■ **DO THIS**
Copy the following lines word for word.

■ **RECORDS SUPPLIED**
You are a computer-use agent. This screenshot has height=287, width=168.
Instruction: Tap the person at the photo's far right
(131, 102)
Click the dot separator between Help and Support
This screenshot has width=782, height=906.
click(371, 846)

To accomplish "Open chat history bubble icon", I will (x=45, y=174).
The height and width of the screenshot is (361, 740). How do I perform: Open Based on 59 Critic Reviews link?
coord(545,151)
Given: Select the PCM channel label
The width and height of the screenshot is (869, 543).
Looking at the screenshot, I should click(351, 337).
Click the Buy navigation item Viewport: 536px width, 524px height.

■ **SOLUTION FOR THIS PROBLEM**
You are a computer-use agent. This screenshot has height=287, width=168.
Instruction: Tap the person at the photo's far right
(131, 102)
Click the dot separator between Help and Support
This screenshot has width=782, height=906.
click(371, 846)

To accomplish "Open chat history bubble icon", I will (x=45, y=174).
The height and width of the screenshot is (361, 740). How do I perform: Open Based on 59 Critic Reviews link?
coord(545,151)
Given: Select the PCM channel label
The width and height of the screenshot is (869, 543).
Looking at the screenshot, I should click(351, 337).
Click the Buy navigation item Viewport: 536px width, 524px height.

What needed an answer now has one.